_What is required_: Every entry in the listing below is to be output unchanged.

_Material supplied_:
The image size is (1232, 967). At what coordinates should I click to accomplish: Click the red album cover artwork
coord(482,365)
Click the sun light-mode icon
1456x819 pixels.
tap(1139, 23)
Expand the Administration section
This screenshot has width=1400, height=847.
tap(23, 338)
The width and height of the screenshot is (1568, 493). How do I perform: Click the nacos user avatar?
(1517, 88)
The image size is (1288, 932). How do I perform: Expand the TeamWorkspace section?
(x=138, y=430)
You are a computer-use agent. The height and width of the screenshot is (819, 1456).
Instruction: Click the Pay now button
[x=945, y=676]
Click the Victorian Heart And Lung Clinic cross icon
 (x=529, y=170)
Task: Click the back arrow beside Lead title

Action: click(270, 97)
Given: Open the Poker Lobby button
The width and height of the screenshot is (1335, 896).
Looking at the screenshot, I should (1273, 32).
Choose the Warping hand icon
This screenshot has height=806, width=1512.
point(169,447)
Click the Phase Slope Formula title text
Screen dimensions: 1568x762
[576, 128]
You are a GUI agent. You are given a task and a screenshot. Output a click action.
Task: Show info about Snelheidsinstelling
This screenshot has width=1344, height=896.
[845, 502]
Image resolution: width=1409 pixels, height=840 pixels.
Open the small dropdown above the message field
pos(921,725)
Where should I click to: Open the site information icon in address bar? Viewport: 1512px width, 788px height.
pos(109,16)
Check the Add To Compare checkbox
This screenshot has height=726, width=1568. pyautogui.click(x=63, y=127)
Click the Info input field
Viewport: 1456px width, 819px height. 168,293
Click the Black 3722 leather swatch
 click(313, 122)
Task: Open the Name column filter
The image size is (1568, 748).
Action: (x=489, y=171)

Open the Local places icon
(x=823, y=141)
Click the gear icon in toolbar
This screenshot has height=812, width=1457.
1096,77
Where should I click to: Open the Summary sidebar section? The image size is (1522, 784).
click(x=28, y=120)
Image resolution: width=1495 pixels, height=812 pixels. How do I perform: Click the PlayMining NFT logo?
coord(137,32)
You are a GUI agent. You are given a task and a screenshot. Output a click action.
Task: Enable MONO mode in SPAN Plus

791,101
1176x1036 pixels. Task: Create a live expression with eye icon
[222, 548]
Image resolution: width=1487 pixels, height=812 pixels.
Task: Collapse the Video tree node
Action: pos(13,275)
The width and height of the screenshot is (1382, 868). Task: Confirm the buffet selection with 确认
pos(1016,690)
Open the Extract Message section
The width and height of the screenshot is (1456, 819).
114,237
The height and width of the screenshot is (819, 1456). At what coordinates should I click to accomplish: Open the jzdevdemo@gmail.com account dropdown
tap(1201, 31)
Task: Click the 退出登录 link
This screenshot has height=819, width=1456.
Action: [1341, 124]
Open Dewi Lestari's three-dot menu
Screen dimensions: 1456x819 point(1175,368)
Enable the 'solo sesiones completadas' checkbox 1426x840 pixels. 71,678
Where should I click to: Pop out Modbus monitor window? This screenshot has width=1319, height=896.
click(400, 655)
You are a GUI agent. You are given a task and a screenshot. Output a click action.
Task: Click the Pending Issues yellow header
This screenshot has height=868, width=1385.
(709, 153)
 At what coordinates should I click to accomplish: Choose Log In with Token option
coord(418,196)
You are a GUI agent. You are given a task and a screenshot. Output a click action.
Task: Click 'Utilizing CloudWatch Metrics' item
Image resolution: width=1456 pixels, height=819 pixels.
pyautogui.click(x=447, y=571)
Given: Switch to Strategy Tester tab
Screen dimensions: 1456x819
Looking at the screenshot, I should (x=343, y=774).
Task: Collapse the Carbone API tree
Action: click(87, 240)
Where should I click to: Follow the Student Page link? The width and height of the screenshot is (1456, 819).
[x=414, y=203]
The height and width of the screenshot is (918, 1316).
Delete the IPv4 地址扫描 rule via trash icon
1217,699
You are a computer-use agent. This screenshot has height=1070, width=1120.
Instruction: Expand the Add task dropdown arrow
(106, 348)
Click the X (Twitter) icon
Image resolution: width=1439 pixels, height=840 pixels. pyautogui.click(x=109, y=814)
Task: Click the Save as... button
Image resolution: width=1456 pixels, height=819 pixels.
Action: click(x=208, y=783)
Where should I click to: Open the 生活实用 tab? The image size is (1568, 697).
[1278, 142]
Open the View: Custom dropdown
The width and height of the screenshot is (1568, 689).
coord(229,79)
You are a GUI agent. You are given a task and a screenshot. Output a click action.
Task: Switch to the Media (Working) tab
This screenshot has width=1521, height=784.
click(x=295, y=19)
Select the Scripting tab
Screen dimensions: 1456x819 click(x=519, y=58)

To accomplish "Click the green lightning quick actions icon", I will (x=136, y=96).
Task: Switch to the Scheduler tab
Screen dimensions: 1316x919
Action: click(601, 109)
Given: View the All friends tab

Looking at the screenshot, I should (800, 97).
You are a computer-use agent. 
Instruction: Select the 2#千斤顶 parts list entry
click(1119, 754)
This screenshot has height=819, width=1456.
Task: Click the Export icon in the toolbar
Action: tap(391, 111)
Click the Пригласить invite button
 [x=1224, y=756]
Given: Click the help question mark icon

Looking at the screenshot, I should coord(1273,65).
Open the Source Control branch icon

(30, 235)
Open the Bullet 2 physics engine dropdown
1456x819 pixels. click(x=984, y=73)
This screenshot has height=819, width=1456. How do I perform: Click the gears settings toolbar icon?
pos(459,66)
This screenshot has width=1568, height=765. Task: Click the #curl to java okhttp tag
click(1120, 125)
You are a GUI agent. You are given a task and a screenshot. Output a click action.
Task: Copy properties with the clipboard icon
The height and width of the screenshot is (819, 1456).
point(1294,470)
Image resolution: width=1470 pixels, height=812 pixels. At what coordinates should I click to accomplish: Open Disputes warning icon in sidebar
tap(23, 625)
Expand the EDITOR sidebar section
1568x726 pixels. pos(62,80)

_Exercise result_:
The image size is (1232, 967). At what coordinates should I click to accomplish: Click the red album cover artwork
coord(482,365)
Click the sun light-mode icon
1456x819 pixels.
tap(1139, 23)
Expand the Administration section
This screenshot has width=1400, height=847.
tap(23, 338)
The width and height of the screenshot is (1568, 493). How do I perform: Click the nacos user avatar?
(1517, 88)
The image size is (1288, 932). How do I perform: Expand the TeamWorkspace section?
(x=138, y=430)
You are a computer-use agent. The height and width of the screenshot is (819, 1456).
Instruction: Click the Pay now button
[x=945, y=676]
Click the Victorian Heart And Lung Clinic cross icon
 (x=529, y=170)
Task: Click the back arrow beside Lead title

Action: click(270, 97)
Given: Open the Poker Lobby button
The width and height of the screenshot is (1335, 896).
Looking at the screenshot, I should (1273, 32).
Choose the Warping hand icon
This screenshot has height=806, width=1512.
point(169,447)
Click the Phase Slope Formula title text
Screen dimensions: 1568x762
[576, 128]
You are a GUI agent. You are given a task and a screenshot. Output a click action.
Task: Show info about Snelheidsinstelling
This screenshot has width=1344, height=896.
[845, 502]
Image resolution: width=1409 pixels, height=840 pixels.
Open the small dropdown above the message field
pos(921,725)
Where should I click to: Open the site information icon in address bar? Viewport: 1512px width, 788px height.
pos(109,16)
Check the Add To Compare checkbox
This screenshot has height=726, width=1568. pyautogui.click(x=63, y=127)
Click the Info input field
Viewport: 1456px width, 819px height. 168,293
Click the Black 3722 leather swatch
 click(313, 122)
Task: Open the Name column filter
The image size is (1568, 748).
Action: (x=489, y=171)

Open the Local places icon
(x=823, y=141)
Click the gear icon in toolbar
This screenshot has height=812, width=1457.
1096,77
Where should I click to: Open the Summary sidebar section? The image size is (1522, 784).
click(x=28, y=120)
Image resolution: width=1495 pixels, height=812 pixels. How do I perform: Click the PlayMining NFT logo?
coord(137,32)
You are a GUI agent. You are given a task and a screenshot. Output a click action.
Task: Enable MONO mode in SPAN Plus

791,101
1176x1036 pixels. Task: Create a live expression with eye icon
[222, 548]
Image resolution: width=1487 pixels, height=812 pixels.
Task: Collapse the Video tree node
Action: pos(13,275)
The width and height of the screenshot is (1382, 868). Task: Confirm the buffet selection with 确认
pos(1016,690)
Open the Extract Message section
The width and height of the screenshot is (1456, 819).
114,237
The height and width of the screenshot is (819, 1456). At what coordinates should I click to accomplish: Open the jzdevdemo@gmail.com account dropdown
tap(1201, 31)
Task: Click the 退出登录 link
This screenshot has height=819, width=1456.
Action: [1341, 124]
Open Dewi Lestari's three-dot menu
Screen dimensions: 1456x819 point(1175,368)
Enable the 'solo sesiones completadas' checkbox 1426x840 pixels. 71,678
Where should I click to: Pop out Modbus monitor window? This screenshot has width=1319, height=896.
click(400, 655)
You are a GUI agent. You are given a task and a screenshot. Output a click action.
Task: Click the Pending Issues yellow header
This screenshot has height=868, width=1385.
(709, 153)
 At what coordinates should I click to accomplish: Choose Log In with Token option
coord(418,196)
You are a GUI agent. You are given a task and a screenshot. Output a click action.
Task: Click 'Utilizing CloudWatch Metrics' item
Image resolution: width=1456 pixels, height=819 pixels.
pyautogui.click(x=447, y=571)
Given: Switch to Strategy Tester tab
Screen dimensions: 1456x819
Looking at the screenshot, I should (x=343, y=774).
Task: Collapse the Carbone API tree
Action: click(87, 240)
Where should I click to: Follow the Student Page link? The width and height of the screenshot is (1456, 819).
[x=414, y=203]
The height and width of the screenshot is (918, 1316).
Delete the IPv4 地址扫描 rule via trash icon
1217,699
You are a computer-use agent. This screenshot has height=1070, width=1120.
Instruction: Expand the Add task dropdown arrow
(106, 348)
Click the X (Twitter) icon
Image resolution: width=1439 pixels, height=840 pixels. pyautogui.click(x=109, y=814)
Task: Click the Save as... button
Image resolution: width=1456 pixels, height=819 pixels.
Action: click(x=208, y=783)
Where should I click to: Open the 生活实用 tab? The image size is (1568, 697).
[1278, 142]
Open the View: Custom dropdown
The width and height of the screenshot is (1568, 689).
coord(229,79)
You are a GUI agent. You are given a task and a screenshot. Output a click action.
Task: Switch to the Media (Working) tab
This screenshot has width=1521, height=784.
click(x=295, y=19)
Select the Scripting tab
Screen dimensions: 1456x819 click(x=519, y=58)

To accomplish "Click the green lightning quick actions icon", I will (x=136, y=96).
Task: Switch to the Scheduler tab
Screen dimensions: 1316x919
Action: click(601, 109)
Given: View the All friends tab

Looking at the screenshot, I should (800, 97).
You are a computer-use agent. 
Instruction: Select the 2#千斤顶 parts list entry
click(1119, 754)
This screenshot has height=819, width=1456.
Task: Click the Export icon in the toolbar
Action: tap(391, 111)
Click the Пригласить invite button
 [x=1224, y=756]
Given: Click the help question mark icon

Looking at the screenshot, I should coord(1273,65).
Open the Source Control branch icon

(30, 235)
Open the Bullet 2 physics engine dropdown
1456x819 pixels. click(x=984, y=73)
This screenshot has height=819, width=1456. How do I perform: Click the gears settings toolbar icon?
pos(459,66)
This screenshot has width=1568, height=765. Task: Click the #curl to java okhttp tag
click(1120, 125)
You are a GUI agent. You are given a task and a screenshot. Output a click action.
Task: Copy properties with the clipboard icon
The height and width of the screenshot is (819, 1456).
point(1294,470)
Image resolution: width=1470 pixels, height=812 pixels. At what coordinates should I click to accomplish: Open Disputes warning icon in sidebar
tap(23, 625)
Expand the EDITOR sidebar section
1568x726 pixels. pos(62,80)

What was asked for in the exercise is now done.